#### Task objective
Return each line of the listing that follows in which the string "agent" can be found.

#### Given data

↓

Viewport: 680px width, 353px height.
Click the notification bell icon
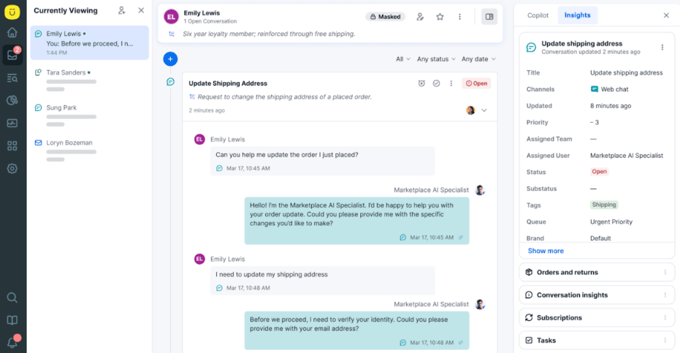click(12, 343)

↑
↓

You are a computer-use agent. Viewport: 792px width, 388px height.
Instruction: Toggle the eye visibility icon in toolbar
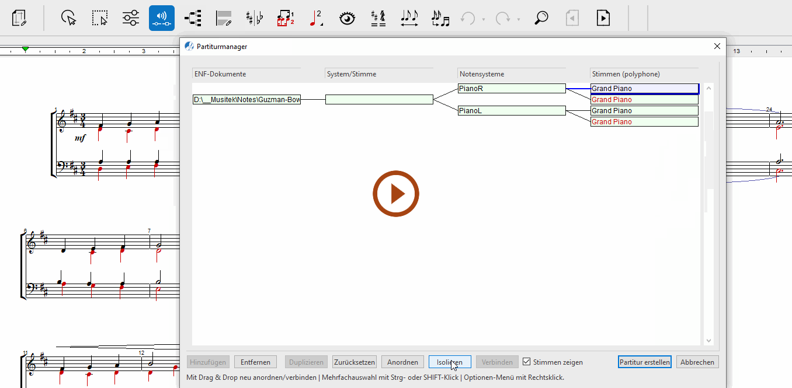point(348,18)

↑
↓

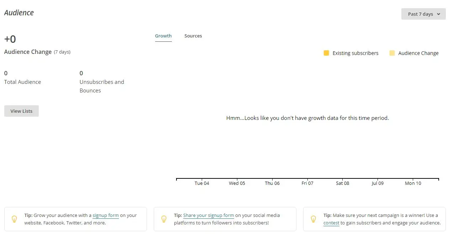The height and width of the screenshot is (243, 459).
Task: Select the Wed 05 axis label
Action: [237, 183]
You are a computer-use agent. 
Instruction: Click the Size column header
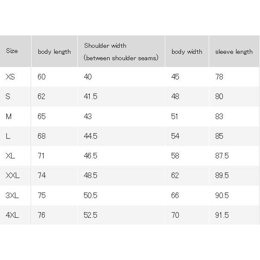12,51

↑

#### Task answer
You are a computer-use agent. Viewport: 792px width, 388px height.
You are a computer-use agent. 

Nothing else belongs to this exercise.